Events, Rides and Tours | Cascade Bicycle Club

I believe tickets go on sale after midnight on 12/31. The first day will sell out very quickly


----------



## OperaLover (Jan 20, 2002)

I think Cascade Bicycle Club members have priority. If you are not a member you should join. You will save on all of their sponsored rides.


----------



## thatdrewguy (Aug 7, 2009)

What do people do for lodging at the end of the first day in Bellingham? Do they sag a suitcase or overnight bag to Bellingham & Vancouver?


----------



## kc0yef (Nov 11, 2011)

The have cool train up ride as well


----------



## smoothie_biker (Feb 22, 2011)

thatdrewguy said:


> What do people do for lodging at the end of the first day in Bellingham? Do they sag a suitcase or overnight bag to Bellingham & Vancouver?


You have a few options. Generally, people would load their bags on baggage truck at the start line and pick up at the finish line in Bellingham (Day 1). Pack up and load on truck again the next morning and pick up at finish line hotel in Vancouver BC (Day 2). This baggage service is included in your registration fee. Other option is to carry everything you need with you and your bike! You've got to go "light" though...ie a few personal care items and a set of casuals and a set of cycling shorts/jersey..or whatever you can take without making it feel like a full loaded touring.


----------



## trek21_wash (Oct 22, 2011)

Any he is in and purchased the ticket...

Here we come STP 2012

#1 and turning 50 in August!!


----------



## mcsqueak (Apr 22, 2010)

Ah man, general public tickets go sale next month!
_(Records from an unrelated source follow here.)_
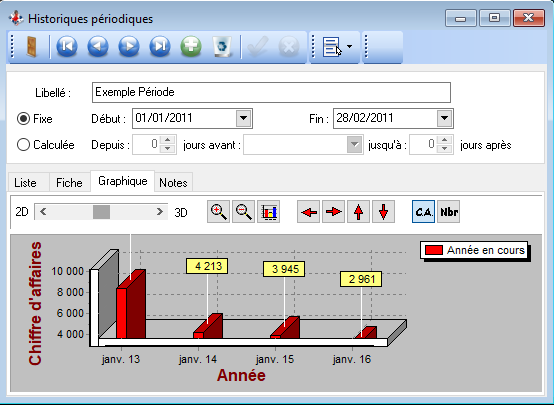Viewport: 554px width, 405px height.
Task: Jump to the last record
Action: (x=160, y=46)
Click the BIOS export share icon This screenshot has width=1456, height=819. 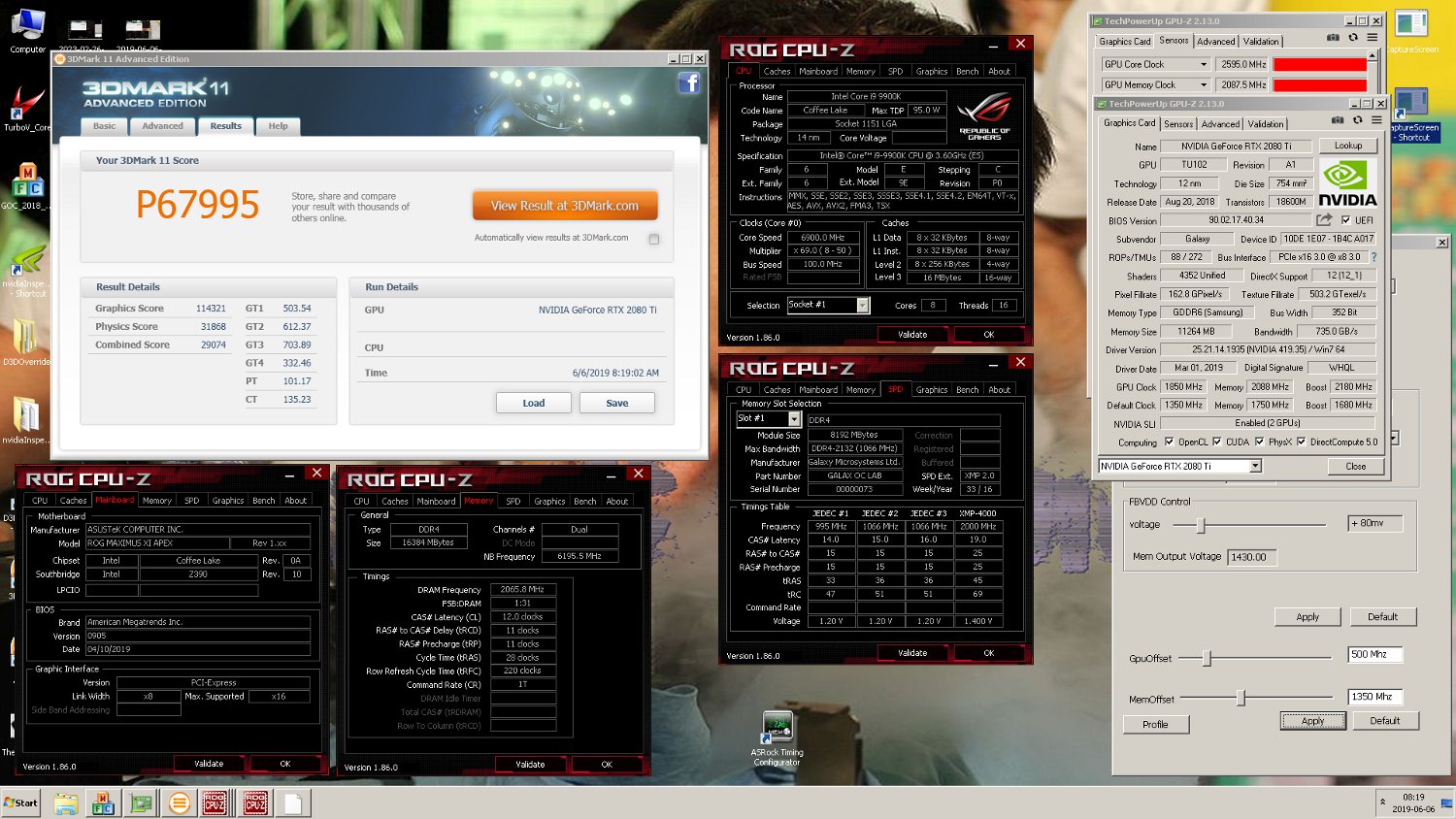click(1323, 220)
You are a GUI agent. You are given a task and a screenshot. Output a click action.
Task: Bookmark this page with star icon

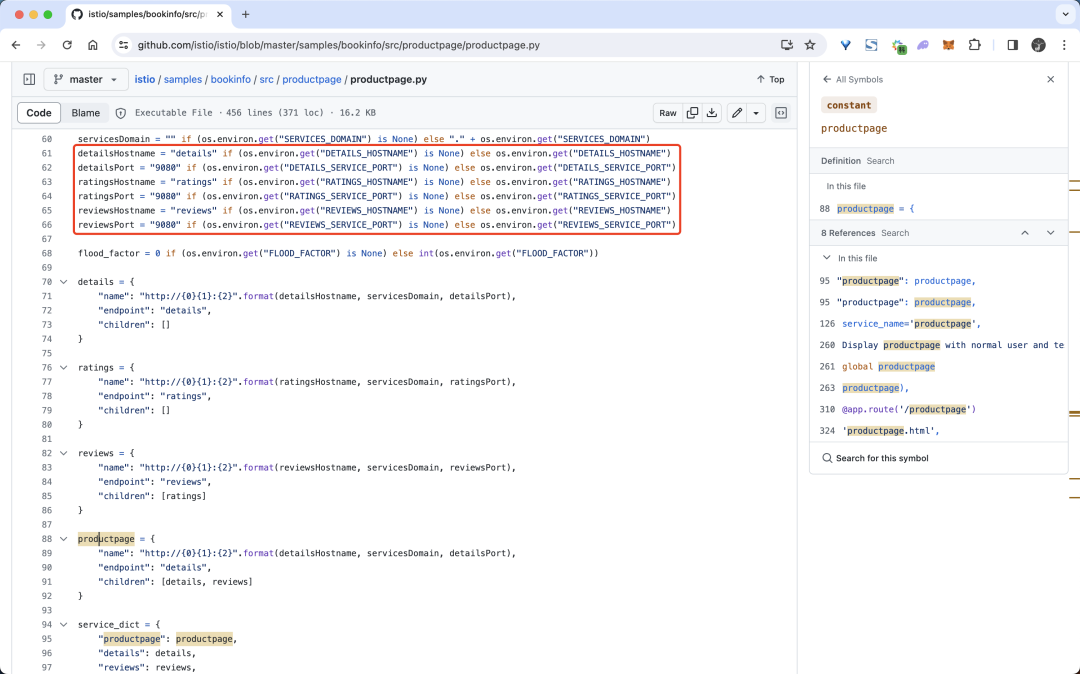tap(810, 45)
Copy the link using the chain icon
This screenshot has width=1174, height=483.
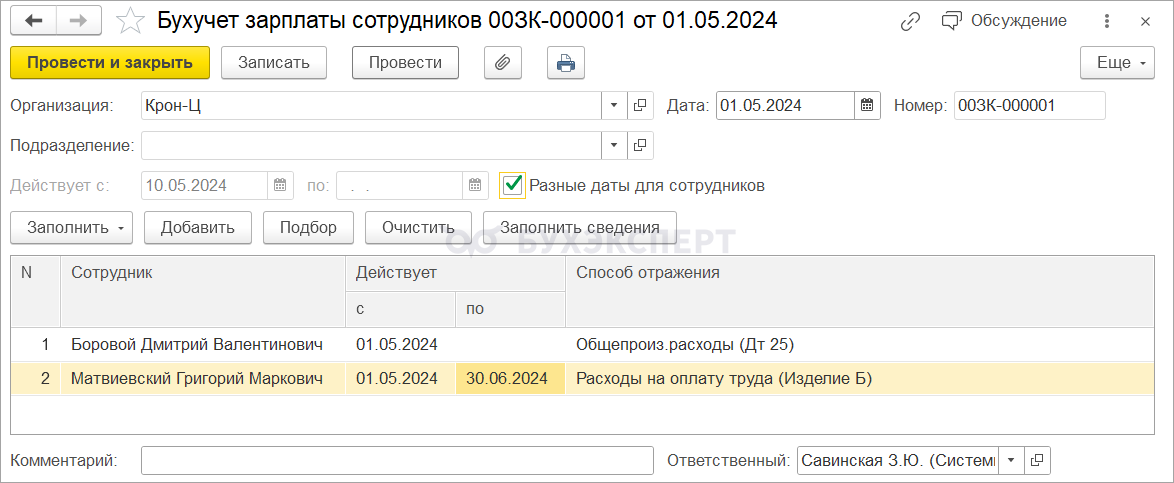coord(910,21)
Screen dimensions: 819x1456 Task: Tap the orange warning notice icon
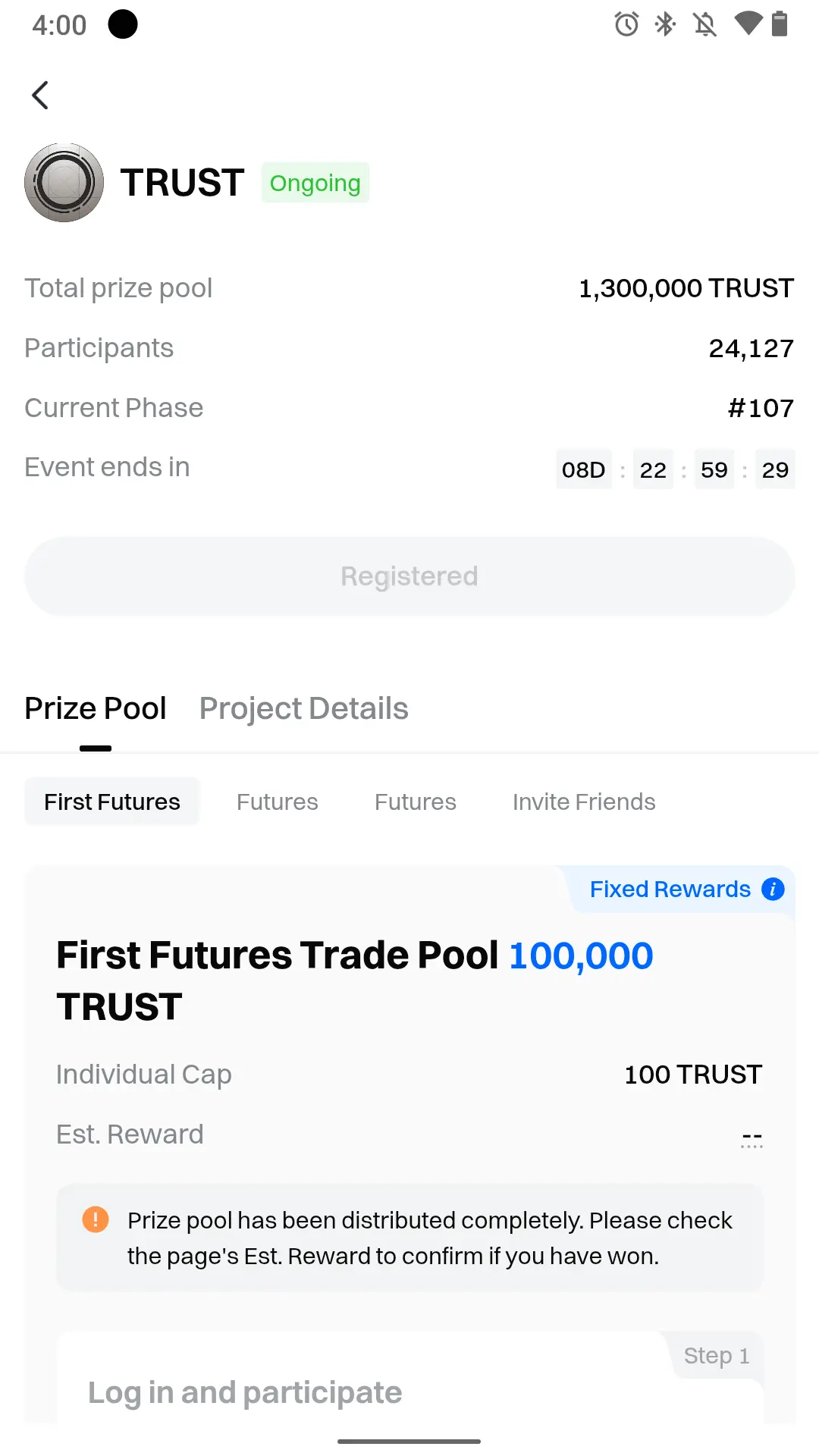tap(96, 1219)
Are there usually plenty still left? I have it my mind still to ride STP in one day this summer..


----------



## thatdrewguy (Aug 7, 2009)

STP for non-members is suppose to be opened today Feb 7 but I don't see the option on the website. Is it completely sold out or have they not opened it up for non-Cascade members yet?


----------



## karlkras (Nov 25, 2005)

thatdrewguy said:


> STP for non-members is suppose to be opened today Feb 7 but I don't see the option on the website. Is it completely sold out or have they not opened it up for non-Cascade members yet?


Just go through the registration process (it wouldn't let you before if you didn't have a CBC membership).
Just signed up this morning. Last year they didn't fill up until March so I'm assuming there's still a fair number of registrations available.


----------



## thatdrewguy (Aug 7, 2009)

Not being a member the site still won't let me register. Also it looks like someone has updated the site since earlier and now they've moved the registration to next week.

"If RSVP2 does not sell out, we will open registration to the general public on February 14."


----------



## karlkras (Nov 25, 2005)

I thought you were asking about STP registration.


----------



## karlkras (Nov 25, 2005)

thatdrewguy said:


> "If RSVP2 does not sell out, we will open registration to the general public on February 14."


I thought you were asking about STP registration. RSVP is later in the season so I wouldn't doubt that the registration period starts later.


----------



## thatdrewguy (Aug 7, 2009)

oops, my mistake, I meant RSVP and typed STP.


----------



## smoothie_biker (Feb 22, 2011)

STP is already SOLD OUT!! It's getting sold out earlier and earlier each year.


----------



## lilphoton (Mar 25, 2012)

i just registered for RSVP (the saturday-sunday one) last weekend. it's my first distance ride and i am super excited. anyone else doing that one?


----------